TASK DETAILS –
Every line in the records below that holds the word "Given" is to be copied.

Recorded data:
···

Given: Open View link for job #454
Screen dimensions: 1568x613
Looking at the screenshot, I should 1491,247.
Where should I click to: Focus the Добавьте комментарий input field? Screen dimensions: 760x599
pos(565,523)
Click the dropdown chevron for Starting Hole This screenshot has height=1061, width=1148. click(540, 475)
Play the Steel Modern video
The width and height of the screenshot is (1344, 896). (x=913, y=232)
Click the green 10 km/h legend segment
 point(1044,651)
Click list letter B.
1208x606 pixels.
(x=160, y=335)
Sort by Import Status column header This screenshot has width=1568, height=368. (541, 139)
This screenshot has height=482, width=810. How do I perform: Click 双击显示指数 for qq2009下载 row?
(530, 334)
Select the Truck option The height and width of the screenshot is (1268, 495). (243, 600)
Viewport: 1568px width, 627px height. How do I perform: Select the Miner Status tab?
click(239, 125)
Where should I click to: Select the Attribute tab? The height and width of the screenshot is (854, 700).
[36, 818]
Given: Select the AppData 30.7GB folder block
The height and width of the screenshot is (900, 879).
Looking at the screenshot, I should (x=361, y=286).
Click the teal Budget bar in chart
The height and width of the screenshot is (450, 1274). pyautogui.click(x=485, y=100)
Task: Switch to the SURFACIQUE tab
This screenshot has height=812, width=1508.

···

SOLUTION BELOW –
Given: Open View link for job #454
Given: Select the AppData 30.7GB folder block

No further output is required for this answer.